Once these values are inherited and internalised,
'bringing home' those artefacts as representatives-big,
tall buildings, flyovers, mega-hydro projects, big
dams, shopping plazas-is a means of entering modernity;
these structures become the legible signs. It's a
reorganisation of space as a layout of the representative
element of the time.
City development
in the modern world has been imagined to be only possible
within the paradigm, which embraces the 'huge, machine,
hierarchical, centralized city with a vengeance.'6
In the new imagination of a city the magnitude itself
is a statement, which is planned to have a visual
shock as a form; the gratification or acknowledgement
of that impact is made possible only when physically
distant from the site. It may be added that the distance,
which is needed to appreciate and have a proper vision
of totality of the new city, is both metaphorical
and physical. If one stands, except on a neighbouring
hill or a high building, one would not be able to
have a complete vision of the whole structure of the
flyover in Imphal. It is in being able to produce
this impossibility of having a clear picture of the
whole structure that a new aesthete would be created,
along with the symbolic power that it would carry.
Moreover, in the
gigantic imagination of a city in modern developmental
paradigm, it is inherent that the socio-economically
weaker sections of the society would be displaced.
For them what would replace their earlier habitat
is made to be seen only with that blurring vision
of estranged distance.

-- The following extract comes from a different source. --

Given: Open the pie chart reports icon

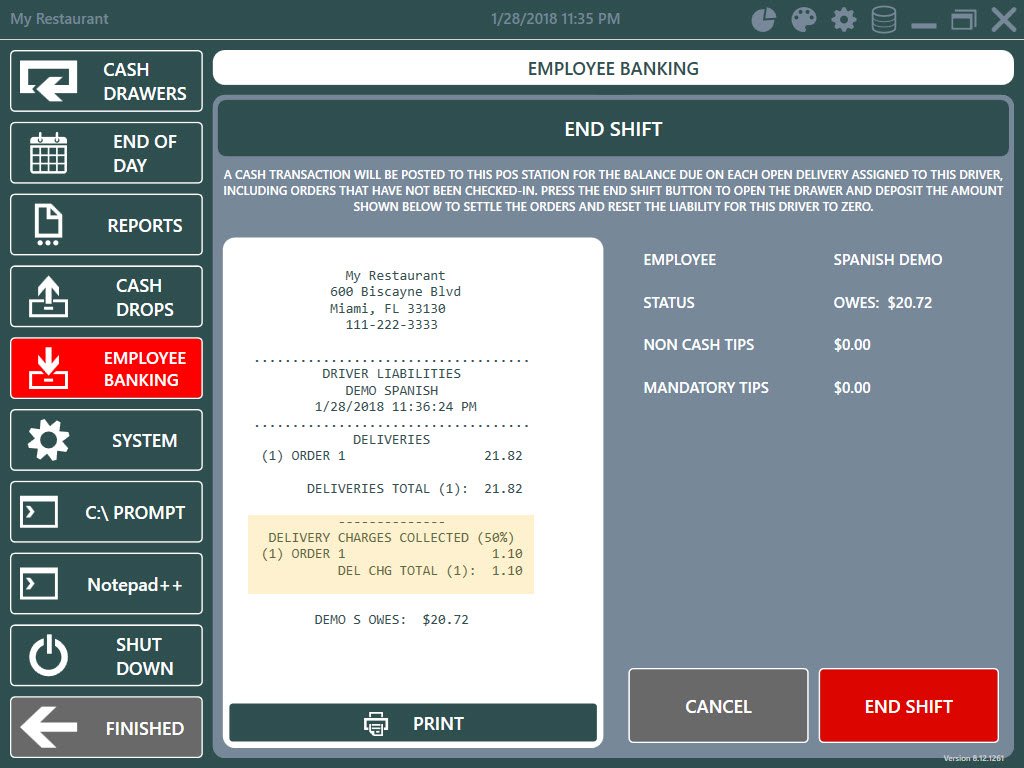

As a result of a new form of
relations that is involved in the production process,
the powerless would be alienated from being able to
participate in the celebration of a symbol of power.

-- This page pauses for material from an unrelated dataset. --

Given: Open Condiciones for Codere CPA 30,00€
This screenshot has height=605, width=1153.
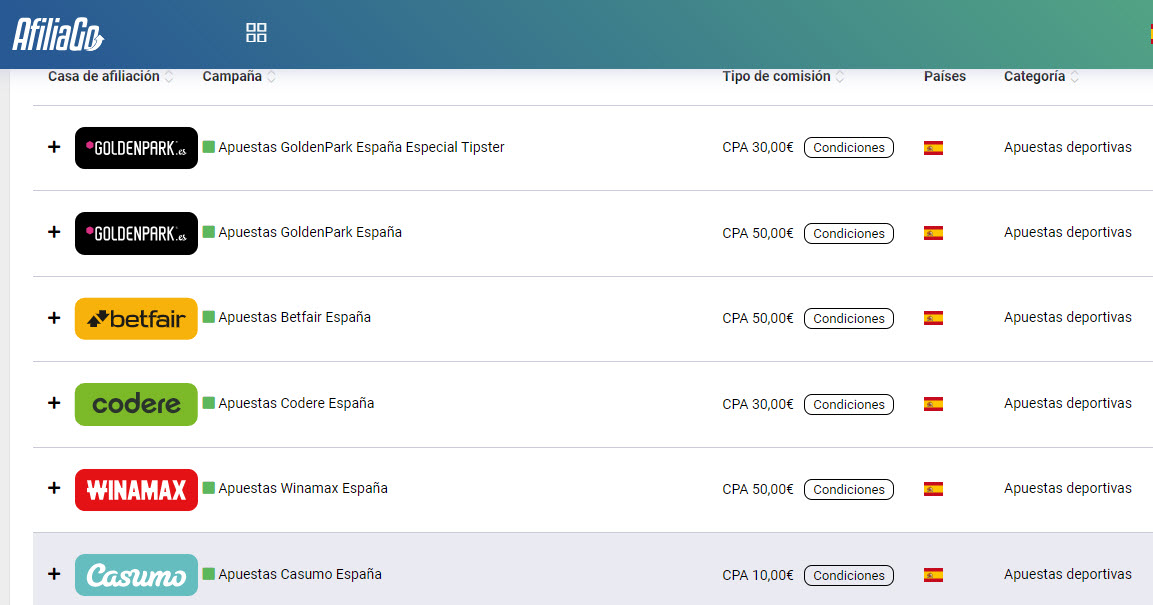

It is not merely the aesthetic of appreciation, which
calls for a movement away from the site of the object
of the gaze but simultaneously with the process of
constructing these monumental structures, there is
withering away of intimacy between the onlooker and
the object. Those who do not own automobiles, say
rickshaw pullers and the cyclists, would not experience
the 'joy-ride' that their richer comrades would benefit
from. Psychologically also, the possibility of an
intimate relationship between the two is sapped, merely
by the size.
MODERN TRADITIONS
The case in Manipur,
however, seems to go beyond the debate on the modern
form of development. There is an overshadowing of
packaging the modern forms of urban development in
a smart marriage with an invocation of the traditional.
Or rather, it is by slotting modernity in the 'tradition'
(a larger practice which has already seeped in the
psyche of the people) that the flyover is a reflection
of more than the structure. The new politico-aesthetics
is stuffed in the imaginative ordering of space of
Imphal by demolishing the old remnants. However, within
the process of making a nation it is a collective
feeling of being ancient, from a location of 'time
immemorial' past that holds together the romantic
celebration about the past and a call to make a beginning.
Kangla is sought to stand as a reminder of the 'glorious
past' and by constructing the flyover just next to
it is a reflection of a 'national' self-assertion.
Moreover, modernity
needs aesthetics of the past, manufactured in the
present, without which its contrast and progress would
have no meaning. It is by maintaining the strain relationship
between an illusionary forward march away from the
past and an elusive artefact from the past that modernity
thrives. Obstructing the sight of the Kangla fort
as a result of the construction of the flyover in
front of the fort, the epitome of history and power
in the imagination of Manipur, symbolizes the triumph
of technology, and modernity over the uninhabited
trace of the past.7 This contradiction between a vision
that looks at the site of Kangla as a trace from the
past and its erasure from visual presence is allowed
when history is woken up from its slumber only when
it serves an immediate goal in gaining power, as a
legitimising motif for political contingency. From
the issue over the more authentic script to the question
of the boundary of the state, politics in the name
of the past has been about possession. The complexities
of the past, the heterogeneity of social relationships,
customs and institutions have been subdued as manifestations
of factional political gains. When dogmatism in the
present political consciousness seeks its legitimacy
from the past, the past is turned into monochrome.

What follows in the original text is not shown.